◆ **DOCUMENT PASSAGE**:
......

For claim 3, the modified Appelt teaches the hard hat of claim 1, wherein the atmospheric condition, of the first biometric characteristic or atmospheric condition and/or the second biometric characteristic or atmospheric condition, is selected from the group consisting of a temperature of ambient air around the hard hat and a humidity of ambient air around the hard hat (col.5, lines 48-52 disclose sensor 58 is an ambient temperature sensor).
For claim 4, the modified Appelt teaches the hard hat of claim 1, but doesn’t teach the hard hat further comprising an acceleration measuring device that measures an acceleration of the hard hat and generates a signal to the monitoring unit indicating a measurement of the acceleration, the monitoring unit is configured to generate an alarm as a result of analyzing the measurement of the acceleration. Sengupta teaches an accelerometer as an example of an environmental sensor and accelerometers measure acceleration of an object and changes in acceleration, with the associated data received by the processing unit 12 to generate notifications and/or alarms upon analysis of the measurement of acceleration. Therefore, it would have been obvious to one of ordinary skill in the art before the effective filing date of the invention to modify Appel’s hard hat to comprise an acceleration measuring device that measures an acceleration of the hard hat and generates a signal to the monitoring unit indicating a measurement of the acceleration, the monitoring unit is configured to generate an alarm as a result of analyzing the measurement of the acceleration, as Sengupta teaches the accelerometer is known in the art as part of a condition responsive indication assembly.

......

◆ **TASKS TO PERFORM**:
A – Revise the patent examination passage between "For claim 3, the" and "ambient temperature sensor).", inclusive, replacing "ambient air" with "surrounding air".
B – In the patent examination passage, what does Sengupta teach as an example of an environmental sensor?
C – Carry on the patent examination passage from its final sentence.
The data after this point is separate material, unrelated to the patent examination passage.

◆ **STORED DATA**:

......

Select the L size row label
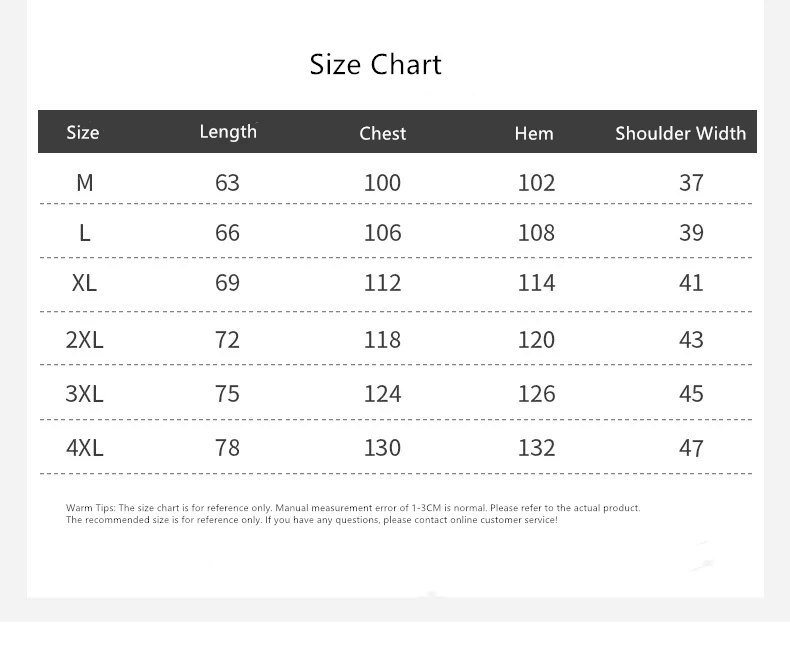Image resolution: width=790 pixels, height=654 pixels. 84,233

......

◆ **RESULTS FOR THE EXERCISE**:
A –
For claim 3, the modified Appelt teaches the hard hat of claim 1, wherein the atmospheric condition, of the first biometric characteristic or atmospheric condition and/or the second biometric characteristic or atmospheric condition, is selected from the group consisting of a temperature of surrounding air around the hard hat and a humidity of surrounding air around the hard hat (col.5, lines 48-52 disclose sensor 58 is an ambient temperature sensor).

B – An accelerometer.

C –
For claim 6, the modified Appelt teaches the hard hat of claim 1, wherein the biometric characteristic, of the first biometric characteristic or atmospheric condition and/or the second biometric characteristic or atmospheric condition is a heart rate of the person wearing the hard hat as discussed above in the rejection of claim 1.
For claim 7, the modified Appelt’s outer shell comprises a plurality of locations each configured to couple with a measuring device and the biometric measuring device is coupled to a first location of the plurality of locations and the environmental measuring device is coupled to a second location of the plurality of locations as Appelt teaches the sensors are embedded in the helmet.
For claim 22, Appelt teaches the first measurement is one of the biometric characteristic (heart rate) or the atmospheric condition and the second measurement is of the other of the biometric characteristic or the atmospheric condition (ambient temperature) as discussed above in the rejection of claim 1.
Claim 5, as best understood, is rejected under 35 U.S.C. 103 as being unpatentable over Appelt ‘144 in view of Sengupta ‘571 as applied to claim 1 above, and further in view of Morgan ‘808. Appelt discloses the invention substantially as claimed. However, Appelt doesn’t teach the hard hat of claim 1, wherein the measurement of the biometric characteristic, of the first biometric characteristic or atmospheric condition and/or the second biometric characteristic or atmospheric condition, comprises a galvanic skin response measurement. Morgan teaches a wearable device in the form of a helmet 10 including a biometric measuring device for measuring a biometric characteristic comprising a galvanic skin response measurement (col.10, lines 52-57). Thus, Morgan serves as a teaching that such biometric measuring devices are known in the art and provide useful data regarding the wearer’s bodily functions during athletics or other endeavors of the helmet wearer. Therefore, it would have been obvious to one of ordinary skill in the art before the effective filing date of the invention to modify Appelt to provide the biometric characteristic comprising a galvanic skin response measurement as Morgan discloses that the galvanic skin response measurement is useful for monitoring a wearer’s health.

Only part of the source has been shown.